The AKP, led by Turkish Prime Minister Recep Tayyip Erdogan, saw its votes decrease by one percentage point from the votes its scored in the last general elections in 2007, the daily Aksam ( Evening) reported, citing the survey of polling company IKSara.

The main opposition Republican People's Party (CHP), which has been running with its new leader Kemal Kilicdaroglu, has increased its votes to 30.5 percent from 20.7 percent in 2007, said the report.

The second biggest opposition Nationalist Movement Party (MHP) got 13.1 percent of votes in the poll, facing the risk of declining below the 10 percent election threshold, which will prevent it from gaining seats at the parliament.

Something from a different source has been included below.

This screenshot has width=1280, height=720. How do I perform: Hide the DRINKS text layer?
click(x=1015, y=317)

Turkey's pro-Kurdish Peace and Democracy Party (BDP) had 6.4 percent of the votes, according to the survey, which covered 2,504 voters from all the 81 provinces of Turkey.

The AKP came to power in 2002 and won the 2007 elections with a powerful 46.58-percent majority to win 341 seats. The CHP gained 20.88 percent of votes to win 112 seats and the MHP won 14.27 percent and 71 seats, while 26 independent candidates were elected as lawmakers.

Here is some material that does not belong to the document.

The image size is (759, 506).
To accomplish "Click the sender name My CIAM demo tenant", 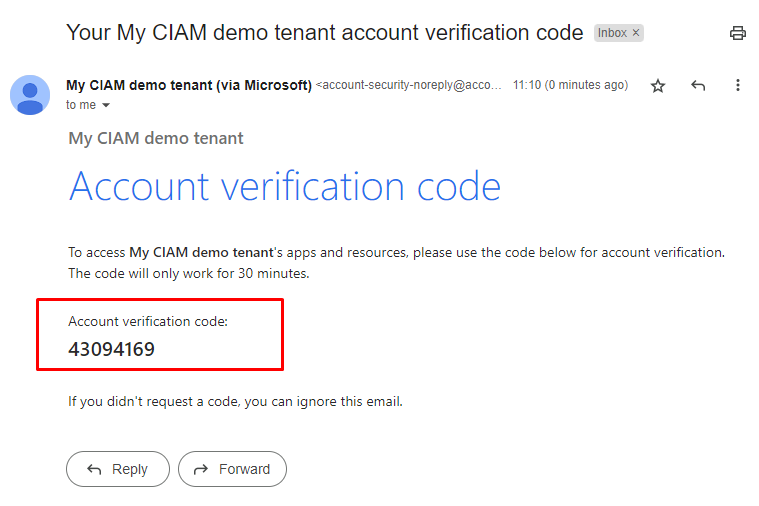I will [188, 85].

As the election race heated up, political row deepened with the wave of "tape scandals" hitting Turkey's nationalist party.

Four politicians from the MHP resigned on May 10 after a website posted videos about their extramarital affairs.

An anonymous letter titled "different nationalist" was published earlier this week on a website, urging the MHP head Devlet Bahceli to resign by May 18 and threatening to release more "sex tape scandals" of his closest aides.

The website announced Wednesday it had more videos of six other senior MHP members and called for the party leader to step down.

Bahceli said Wednesday that his party would "not give in to threats and blackmail" and no other party officials would resign over any new videos.

"I am not going anywhere. I am at my post as the leader of the party," Bahceli told reporters Wednesday in Kastamonu province of Turkey.

The MHP leader accused supporters of the ruling party of being behind the videos to hurt his party, saying "the ruling party is using this as a political material."

Erdogan rejected allegations that his party was behind the tapes, assuring that the authorities were trying to block the dissemination of the videos on the Internet.

"Bahceli is trying to blame the government for his internal problems," Erdogan responded Wednesday.

In his election campaign, Erdogan has promised that the new parliament's first job would be to draft a new constitution to replace the 1982 constitution, which was adopted after a military coup.

The AKP targets 367 seats in the parliament, which is the number of votes needed for the endorsement of a new constitution.

If the MHP surpasses the 10-percentage threshold, the party will have at least 50 deputies in the parliament, making it difficult for the AKP to pass the new constitution without being challenged.

Turkey is scheduled to hold the general elections on June 12 with 15 political parties running for 550 seats in the parliament.